Dead, as in, my daughter is dead. My father is dead. Dead Children.
As opposed to saying, She is no longer with us, or, He is on the other side. Or, They earned their angel wings. She’s transitioned. Deceased. Extinct. Expired. He kicked the bucket, went to his eternal home. She passed away. He is departed. They are gone.

In his poem Away, James Whitcomb Riley (1849-1916) wrote,
     I cannot say and I will not say
     That he is dead. He is just away!

It seems it’s just too painful to use the word ‘dead’ when speaking about a deceased loved one. People cringe. They say it feels too final, too harsh. Cold. It’s upsetting and uncomfortable. All this distress over the little word ‘dead.’ I didn’t even say ‘corpse’ or ‘cadaver.’

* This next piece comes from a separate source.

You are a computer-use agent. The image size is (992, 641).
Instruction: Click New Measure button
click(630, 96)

My daughter is not “just away!” Don’t try to tell me she is gone; she regularly pops up in my dreams and I talk to her every day. And my father, dead eight years now, still makes me quiver whenever I spend more than fifty dollars.

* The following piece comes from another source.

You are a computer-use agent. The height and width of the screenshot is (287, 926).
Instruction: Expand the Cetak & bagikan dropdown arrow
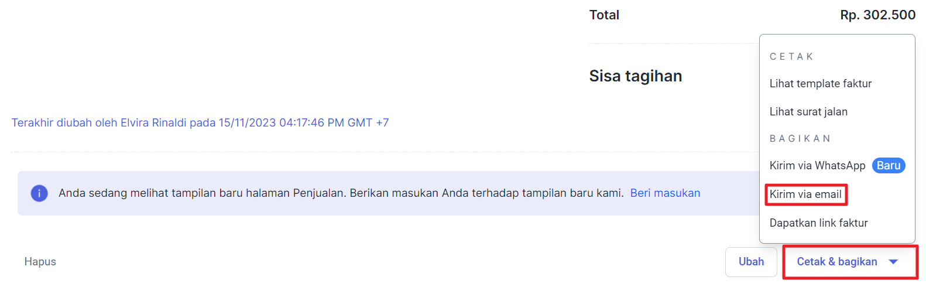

It is no crime to be dead. It is no affront to polite conversation to mention that word. If I say ‘dead daughter’ or ‘dead father’ I don’t mean to torture anyone. But because of people’s unease, I recently changed the title of my manuscript (still not ready for querying) from Duets With My Dead Daughter to Duetting. With my Daughter. Who Died.

It’s easier on our delicate psyches to say, or hear, my daughter died. That doesn’t feel like I’m defining her. It simply states something she did. She did a lot of things. She drove me crazy, she lived like she had only an hour left, she changed my life. She died. No one in the world loves my daughter more than I do, but the reality is: Marika is dead. So I’m gonna learn to love that word even if it kills me.

What words do you use to say your loved one is dead? What do you think of my new title?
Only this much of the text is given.